(Records for locating displayed items)
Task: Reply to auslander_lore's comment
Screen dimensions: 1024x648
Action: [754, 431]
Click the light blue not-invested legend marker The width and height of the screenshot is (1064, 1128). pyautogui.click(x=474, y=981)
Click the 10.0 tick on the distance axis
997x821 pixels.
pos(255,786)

Objective
Print these lines again without any change.

Response below
Task: Reply to auslander_lore's comment
Screen dimensions: 1024x648
Action: [754, 431]
Click the light blue not-invested legend marker The width and height of the screenshot is (1064, 1128). pyautogui.click(x=474, y=981)
Click the 10.0 tick on the distance axis
997x821 pixels.
pos(255,786)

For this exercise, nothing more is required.